Personal information
- Full name: Jan Leslie Petersen
- Born: 20 May 1971 (age 54) Esbjerg, Denmark
- Nationality: Danish

Senior clubs
- Years: Team
- 1998–2000: Farsø KFUM
- 2000–2002: HF Mors

Teams managed
- 2002–2006: Team Esbjerg
- 2006–2007: Aalborg DH
- 2007–2009: Skjern Håndbold (assistant)
- 2009–2014: Randers HK
- 2014–2017: Rostov-Don
- 2017: Ribe-Esbjerg HH
- 2019–2021: CSKA Moscow
- 2021–2023: Horsens
- 2023–2025: Dunărea Brăila

= Jan Leslie =

Danish handball player and coach (born 1971)

Jan Leslie (born 20 May 1971) is a Danish handball coach and former player.

Previously he was head coach for Team Esbjerg between 2002 and 2006, and Randers HK from 2009 to 2014, where he won the first Danish Championship in 2012 to the club and qualification for the Women's EHF Champions League, the following season. He also won the 2009–10 Women's EHF Cup, after defeating CBF Elda in the final. In 2014 he was named Danish women's coach of the year by Dansk Håndbold.

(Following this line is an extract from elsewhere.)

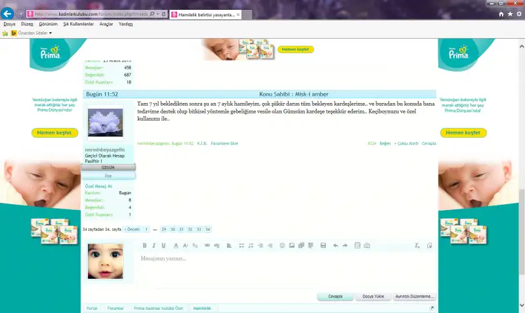Open the text color picker
The width and height of the screenshot is (525, 313).
(x=175, y=245)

In 2017 he was the coach of Ribe-Esbjerg HH, where he left in November on mutual consent. He was hired as new head coach for the new Russian handball club CSKA Moscow in July 2019. Only two years before he left Russia, after spending three years as head coach for Rostov-Don, where he won the Russian Championship in 2015.